Auf der anderen Seite (wenn er im Gleichgewicht ist) ist er lieb, rücksichtsvoll und hilfsbereit. Wir reden miteinander, er fragt und versucht Aufgaben zu erfüllen.
Aber die \"Anfälle\" kommen, unerwartet und sie lassen sich einfach nicht stoppen. Irgendetwas passt ihm dann nicht (man war nicht freundlich genug, er fühlt sich übervorteilt oder zurückgesetzt, er bekommt seinen Willen nicht...). Nicht nur bei uns zu Hause, auch in der Schule oder mit Freunden.
Immerwieder stehe ich in Kontakt mit der Schule um sein Fehlverhalten irgendwie zu besprechen und wieder ins Lot zu bekommen. Seine Freundschaften sind auch nicht berühmt, es gibt immer wieder wechselnde Kontakte die nicht von Dauer sind. Die Kinder beschwehren sich schnell das er immer "so cool" sein will, viel zu wild und zu laut wäre. Unseres Erachtens nach scheint er seine Kollegen oftmals stark zu überfordern. Stopp oder hör auf o.ä. hört der Große dann einfach nicht.
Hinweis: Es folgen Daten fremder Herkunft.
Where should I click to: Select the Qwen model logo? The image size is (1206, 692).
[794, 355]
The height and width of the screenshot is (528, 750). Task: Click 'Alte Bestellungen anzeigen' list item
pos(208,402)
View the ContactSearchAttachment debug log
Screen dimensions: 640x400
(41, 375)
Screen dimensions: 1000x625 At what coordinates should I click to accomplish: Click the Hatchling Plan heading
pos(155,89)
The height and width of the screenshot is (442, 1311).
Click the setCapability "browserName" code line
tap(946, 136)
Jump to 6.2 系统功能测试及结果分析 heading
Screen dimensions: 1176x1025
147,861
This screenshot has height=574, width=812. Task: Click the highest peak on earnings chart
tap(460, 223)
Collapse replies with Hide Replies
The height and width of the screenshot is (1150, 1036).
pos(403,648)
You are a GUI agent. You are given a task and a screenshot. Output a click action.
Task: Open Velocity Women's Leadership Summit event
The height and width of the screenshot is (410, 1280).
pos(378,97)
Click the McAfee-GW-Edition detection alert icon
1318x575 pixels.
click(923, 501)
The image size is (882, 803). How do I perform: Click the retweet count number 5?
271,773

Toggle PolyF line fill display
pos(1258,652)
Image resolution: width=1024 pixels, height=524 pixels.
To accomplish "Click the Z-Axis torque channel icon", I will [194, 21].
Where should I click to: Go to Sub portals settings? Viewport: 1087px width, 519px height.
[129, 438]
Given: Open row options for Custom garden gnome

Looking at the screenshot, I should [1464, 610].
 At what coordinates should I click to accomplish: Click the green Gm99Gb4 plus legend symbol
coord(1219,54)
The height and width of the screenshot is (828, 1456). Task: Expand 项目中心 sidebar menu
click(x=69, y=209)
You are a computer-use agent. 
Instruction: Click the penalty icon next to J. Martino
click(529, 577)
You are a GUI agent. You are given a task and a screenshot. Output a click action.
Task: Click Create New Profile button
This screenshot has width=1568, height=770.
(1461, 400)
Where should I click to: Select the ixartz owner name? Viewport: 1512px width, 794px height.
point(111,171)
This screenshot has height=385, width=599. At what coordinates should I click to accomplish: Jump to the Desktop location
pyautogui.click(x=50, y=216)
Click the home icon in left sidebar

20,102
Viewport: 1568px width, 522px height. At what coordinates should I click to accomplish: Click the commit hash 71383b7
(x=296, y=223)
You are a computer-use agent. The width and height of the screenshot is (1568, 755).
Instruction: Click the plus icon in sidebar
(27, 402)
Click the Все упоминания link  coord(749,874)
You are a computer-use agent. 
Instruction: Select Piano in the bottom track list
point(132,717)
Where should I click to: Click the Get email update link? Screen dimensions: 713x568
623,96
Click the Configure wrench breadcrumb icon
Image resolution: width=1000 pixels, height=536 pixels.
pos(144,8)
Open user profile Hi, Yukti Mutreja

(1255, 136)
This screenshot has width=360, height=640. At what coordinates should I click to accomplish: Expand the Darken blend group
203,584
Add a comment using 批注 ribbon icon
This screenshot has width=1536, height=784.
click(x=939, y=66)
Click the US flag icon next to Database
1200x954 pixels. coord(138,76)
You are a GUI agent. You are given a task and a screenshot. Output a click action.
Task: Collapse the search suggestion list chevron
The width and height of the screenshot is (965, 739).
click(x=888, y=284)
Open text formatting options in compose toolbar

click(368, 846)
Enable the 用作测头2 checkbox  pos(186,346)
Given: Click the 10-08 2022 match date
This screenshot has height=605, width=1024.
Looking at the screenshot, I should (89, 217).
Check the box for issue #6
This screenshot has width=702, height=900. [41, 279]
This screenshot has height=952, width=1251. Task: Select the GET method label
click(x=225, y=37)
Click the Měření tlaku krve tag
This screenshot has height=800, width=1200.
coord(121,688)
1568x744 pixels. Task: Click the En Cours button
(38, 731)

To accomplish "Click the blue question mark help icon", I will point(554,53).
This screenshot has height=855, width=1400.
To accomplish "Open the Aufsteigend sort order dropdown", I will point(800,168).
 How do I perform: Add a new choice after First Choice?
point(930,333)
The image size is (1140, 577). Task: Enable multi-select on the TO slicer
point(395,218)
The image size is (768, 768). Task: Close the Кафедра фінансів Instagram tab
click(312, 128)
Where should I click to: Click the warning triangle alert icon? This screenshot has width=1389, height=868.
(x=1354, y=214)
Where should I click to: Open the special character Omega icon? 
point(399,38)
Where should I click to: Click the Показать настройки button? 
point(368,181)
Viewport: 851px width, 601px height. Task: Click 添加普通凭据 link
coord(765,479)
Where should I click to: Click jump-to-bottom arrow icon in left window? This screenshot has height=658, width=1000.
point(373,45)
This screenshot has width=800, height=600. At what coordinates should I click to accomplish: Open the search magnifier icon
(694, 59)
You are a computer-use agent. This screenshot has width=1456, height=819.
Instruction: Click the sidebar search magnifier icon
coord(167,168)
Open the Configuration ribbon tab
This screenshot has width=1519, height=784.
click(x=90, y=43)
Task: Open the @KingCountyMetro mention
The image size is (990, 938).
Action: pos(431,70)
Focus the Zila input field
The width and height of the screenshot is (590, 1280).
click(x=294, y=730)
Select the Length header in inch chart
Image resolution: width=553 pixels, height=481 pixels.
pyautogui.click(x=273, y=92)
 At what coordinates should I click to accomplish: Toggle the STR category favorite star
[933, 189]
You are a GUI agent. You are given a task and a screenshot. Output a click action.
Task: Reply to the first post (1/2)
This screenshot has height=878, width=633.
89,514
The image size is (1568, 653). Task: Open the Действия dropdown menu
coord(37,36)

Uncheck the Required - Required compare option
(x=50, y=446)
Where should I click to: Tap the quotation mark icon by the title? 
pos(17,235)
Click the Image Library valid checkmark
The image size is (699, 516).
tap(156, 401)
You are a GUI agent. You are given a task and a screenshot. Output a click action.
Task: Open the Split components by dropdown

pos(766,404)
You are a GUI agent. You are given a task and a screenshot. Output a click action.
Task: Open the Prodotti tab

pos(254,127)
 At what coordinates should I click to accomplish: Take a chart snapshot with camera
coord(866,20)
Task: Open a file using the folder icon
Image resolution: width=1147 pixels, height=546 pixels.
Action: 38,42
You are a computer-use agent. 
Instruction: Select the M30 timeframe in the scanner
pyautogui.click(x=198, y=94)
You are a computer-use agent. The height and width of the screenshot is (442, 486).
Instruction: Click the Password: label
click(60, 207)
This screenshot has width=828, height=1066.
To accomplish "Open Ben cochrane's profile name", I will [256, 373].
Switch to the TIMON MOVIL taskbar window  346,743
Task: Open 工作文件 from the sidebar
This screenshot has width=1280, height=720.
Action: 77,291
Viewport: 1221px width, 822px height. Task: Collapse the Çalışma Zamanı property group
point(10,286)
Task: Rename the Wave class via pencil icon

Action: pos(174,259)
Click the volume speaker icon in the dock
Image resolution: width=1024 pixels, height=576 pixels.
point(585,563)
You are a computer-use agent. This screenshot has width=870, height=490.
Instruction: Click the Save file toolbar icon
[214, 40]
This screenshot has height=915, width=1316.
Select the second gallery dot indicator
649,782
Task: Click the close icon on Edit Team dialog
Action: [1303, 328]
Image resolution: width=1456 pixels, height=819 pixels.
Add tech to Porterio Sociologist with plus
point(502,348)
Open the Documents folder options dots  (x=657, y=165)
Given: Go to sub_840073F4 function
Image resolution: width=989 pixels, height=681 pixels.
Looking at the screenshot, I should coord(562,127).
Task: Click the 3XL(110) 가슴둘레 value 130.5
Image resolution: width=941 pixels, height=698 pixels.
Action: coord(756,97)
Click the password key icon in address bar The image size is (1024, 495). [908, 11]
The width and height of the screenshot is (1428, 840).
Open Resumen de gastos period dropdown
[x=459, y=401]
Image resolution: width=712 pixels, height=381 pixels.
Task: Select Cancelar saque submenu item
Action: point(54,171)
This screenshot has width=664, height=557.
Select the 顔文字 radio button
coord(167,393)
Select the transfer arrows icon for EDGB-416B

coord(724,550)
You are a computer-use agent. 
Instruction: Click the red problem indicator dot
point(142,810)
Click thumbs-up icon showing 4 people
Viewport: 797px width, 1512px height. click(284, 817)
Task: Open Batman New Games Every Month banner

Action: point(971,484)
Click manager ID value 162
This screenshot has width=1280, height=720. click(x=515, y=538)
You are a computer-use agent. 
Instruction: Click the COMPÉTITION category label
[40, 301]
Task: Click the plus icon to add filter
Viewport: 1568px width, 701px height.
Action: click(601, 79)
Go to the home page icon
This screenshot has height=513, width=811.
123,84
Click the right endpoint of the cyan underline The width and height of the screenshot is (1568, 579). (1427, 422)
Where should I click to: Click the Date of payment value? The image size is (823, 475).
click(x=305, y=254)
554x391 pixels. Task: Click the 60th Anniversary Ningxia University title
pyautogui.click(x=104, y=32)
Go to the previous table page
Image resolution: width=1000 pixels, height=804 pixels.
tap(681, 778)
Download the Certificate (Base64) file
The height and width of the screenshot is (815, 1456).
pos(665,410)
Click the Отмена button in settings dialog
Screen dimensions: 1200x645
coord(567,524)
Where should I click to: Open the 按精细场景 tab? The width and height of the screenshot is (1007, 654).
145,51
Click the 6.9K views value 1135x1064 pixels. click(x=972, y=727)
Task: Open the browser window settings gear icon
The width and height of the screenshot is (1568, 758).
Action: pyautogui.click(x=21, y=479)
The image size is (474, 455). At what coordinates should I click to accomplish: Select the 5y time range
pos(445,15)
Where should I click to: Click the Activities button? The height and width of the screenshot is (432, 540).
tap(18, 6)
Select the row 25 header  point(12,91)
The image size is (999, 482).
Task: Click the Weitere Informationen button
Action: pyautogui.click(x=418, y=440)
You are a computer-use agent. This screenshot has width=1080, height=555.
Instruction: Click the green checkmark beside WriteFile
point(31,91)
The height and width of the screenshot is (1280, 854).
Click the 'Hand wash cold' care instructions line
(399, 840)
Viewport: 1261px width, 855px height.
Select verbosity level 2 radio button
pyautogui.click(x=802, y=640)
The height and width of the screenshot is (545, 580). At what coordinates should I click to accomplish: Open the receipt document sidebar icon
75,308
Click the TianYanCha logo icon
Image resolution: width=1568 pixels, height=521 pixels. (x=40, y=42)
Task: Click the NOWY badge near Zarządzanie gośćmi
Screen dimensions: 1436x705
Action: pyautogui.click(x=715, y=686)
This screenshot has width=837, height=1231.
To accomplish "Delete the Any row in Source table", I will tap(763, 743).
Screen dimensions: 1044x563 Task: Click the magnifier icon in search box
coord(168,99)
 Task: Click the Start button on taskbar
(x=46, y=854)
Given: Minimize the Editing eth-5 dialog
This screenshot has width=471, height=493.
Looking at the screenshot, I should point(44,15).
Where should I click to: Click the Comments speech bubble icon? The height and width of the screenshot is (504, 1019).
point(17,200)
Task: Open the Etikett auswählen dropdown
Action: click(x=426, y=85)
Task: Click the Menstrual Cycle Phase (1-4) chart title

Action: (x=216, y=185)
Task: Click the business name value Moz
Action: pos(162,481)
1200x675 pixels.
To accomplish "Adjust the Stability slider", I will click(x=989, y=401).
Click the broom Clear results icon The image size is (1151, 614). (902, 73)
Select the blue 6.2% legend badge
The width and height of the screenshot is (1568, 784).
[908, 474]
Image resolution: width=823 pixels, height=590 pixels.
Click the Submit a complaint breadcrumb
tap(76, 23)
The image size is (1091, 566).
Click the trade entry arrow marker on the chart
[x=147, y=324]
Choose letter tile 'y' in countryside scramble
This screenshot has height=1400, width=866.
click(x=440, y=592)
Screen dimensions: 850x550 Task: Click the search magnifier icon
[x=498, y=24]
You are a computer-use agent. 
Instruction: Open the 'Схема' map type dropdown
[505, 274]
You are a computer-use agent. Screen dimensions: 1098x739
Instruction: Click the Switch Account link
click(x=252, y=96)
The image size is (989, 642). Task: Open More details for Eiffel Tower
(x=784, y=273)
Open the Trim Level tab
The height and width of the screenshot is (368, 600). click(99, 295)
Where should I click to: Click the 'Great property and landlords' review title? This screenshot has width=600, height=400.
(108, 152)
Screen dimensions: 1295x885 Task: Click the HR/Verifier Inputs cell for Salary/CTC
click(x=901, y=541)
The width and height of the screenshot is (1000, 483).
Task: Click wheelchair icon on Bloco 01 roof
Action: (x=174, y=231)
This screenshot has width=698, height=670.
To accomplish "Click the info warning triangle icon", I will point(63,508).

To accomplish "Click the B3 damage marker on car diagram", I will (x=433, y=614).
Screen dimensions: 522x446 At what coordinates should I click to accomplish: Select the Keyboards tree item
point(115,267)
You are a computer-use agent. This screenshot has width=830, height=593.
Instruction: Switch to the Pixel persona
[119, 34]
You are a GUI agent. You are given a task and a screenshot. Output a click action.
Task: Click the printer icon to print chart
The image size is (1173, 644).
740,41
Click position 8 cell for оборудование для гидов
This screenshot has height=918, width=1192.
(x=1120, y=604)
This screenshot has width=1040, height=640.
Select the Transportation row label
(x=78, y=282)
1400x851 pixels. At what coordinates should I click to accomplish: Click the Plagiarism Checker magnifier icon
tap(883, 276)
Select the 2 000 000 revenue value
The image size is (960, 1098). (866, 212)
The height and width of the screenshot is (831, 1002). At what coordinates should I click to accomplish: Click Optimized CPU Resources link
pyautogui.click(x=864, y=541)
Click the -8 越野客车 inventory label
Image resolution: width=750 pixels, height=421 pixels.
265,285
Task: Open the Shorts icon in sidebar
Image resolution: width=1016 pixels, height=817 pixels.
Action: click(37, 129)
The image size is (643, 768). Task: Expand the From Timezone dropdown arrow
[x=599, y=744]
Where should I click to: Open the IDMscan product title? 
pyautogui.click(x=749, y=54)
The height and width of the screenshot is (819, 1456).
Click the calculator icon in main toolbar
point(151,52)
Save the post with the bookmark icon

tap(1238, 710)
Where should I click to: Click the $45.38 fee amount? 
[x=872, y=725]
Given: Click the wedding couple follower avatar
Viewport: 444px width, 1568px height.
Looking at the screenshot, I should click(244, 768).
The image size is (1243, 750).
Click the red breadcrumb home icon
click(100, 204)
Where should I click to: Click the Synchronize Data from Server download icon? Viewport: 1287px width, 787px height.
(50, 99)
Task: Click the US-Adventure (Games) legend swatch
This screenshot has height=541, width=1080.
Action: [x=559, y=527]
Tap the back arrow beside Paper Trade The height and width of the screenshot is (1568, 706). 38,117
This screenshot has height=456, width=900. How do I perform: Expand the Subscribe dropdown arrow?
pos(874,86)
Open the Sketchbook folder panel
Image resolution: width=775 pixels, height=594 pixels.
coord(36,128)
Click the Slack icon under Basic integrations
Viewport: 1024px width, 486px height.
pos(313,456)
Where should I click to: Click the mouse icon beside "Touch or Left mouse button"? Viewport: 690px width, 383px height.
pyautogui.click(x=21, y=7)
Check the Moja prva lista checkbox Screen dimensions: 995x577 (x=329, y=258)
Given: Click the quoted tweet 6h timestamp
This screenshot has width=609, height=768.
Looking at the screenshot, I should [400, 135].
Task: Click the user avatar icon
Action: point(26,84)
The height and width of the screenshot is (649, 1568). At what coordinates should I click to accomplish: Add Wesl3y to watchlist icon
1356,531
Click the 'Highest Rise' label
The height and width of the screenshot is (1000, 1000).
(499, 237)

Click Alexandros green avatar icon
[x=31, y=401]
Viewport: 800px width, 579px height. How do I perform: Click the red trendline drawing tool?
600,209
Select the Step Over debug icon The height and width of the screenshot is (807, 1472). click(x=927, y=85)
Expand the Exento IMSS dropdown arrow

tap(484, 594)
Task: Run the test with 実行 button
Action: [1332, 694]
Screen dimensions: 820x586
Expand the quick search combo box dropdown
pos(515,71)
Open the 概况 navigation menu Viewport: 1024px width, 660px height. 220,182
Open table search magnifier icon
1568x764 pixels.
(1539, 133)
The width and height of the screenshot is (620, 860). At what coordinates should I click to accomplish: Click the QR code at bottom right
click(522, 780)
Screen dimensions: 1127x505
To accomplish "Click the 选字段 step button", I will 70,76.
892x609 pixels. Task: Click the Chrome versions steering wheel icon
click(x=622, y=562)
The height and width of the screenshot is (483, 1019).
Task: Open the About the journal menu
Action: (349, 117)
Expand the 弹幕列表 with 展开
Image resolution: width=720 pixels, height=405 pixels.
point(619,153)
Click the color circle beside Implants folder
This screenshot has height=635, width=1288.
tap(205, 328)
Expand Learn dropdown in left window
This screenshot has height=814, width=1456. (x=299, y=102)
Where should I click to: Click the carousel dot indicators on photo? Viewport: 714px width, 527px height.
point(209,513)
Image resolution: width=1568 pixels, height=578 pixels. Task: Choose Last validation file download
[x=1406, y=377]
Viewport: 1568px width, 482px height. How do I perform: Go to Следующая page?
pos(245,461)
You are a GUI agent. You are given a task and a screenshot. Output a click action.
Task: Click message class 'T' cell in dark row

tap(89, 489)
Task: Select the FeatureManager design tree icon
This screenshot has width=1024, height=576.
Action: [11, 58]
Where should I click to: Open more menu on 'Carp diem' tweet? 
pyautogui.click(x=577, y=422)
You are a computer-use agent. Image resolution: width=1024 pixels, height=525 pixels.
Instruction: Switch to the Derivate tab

Ich hätte gerne Kontakt mit Eltern die ganz ähnliche Erfahrungen gemacht haben und evtl. schon ein Stückchen weiter sind. Sehr gerne auch von selbst betroffenen junge Erwachsenen die uns das \"Innenleben\" eines Jungen mit dieser Erkrankung erklären können.
Aber bitte, bitte keine pädagogisch wertvollen Kommentare von Nichtbetroffenen.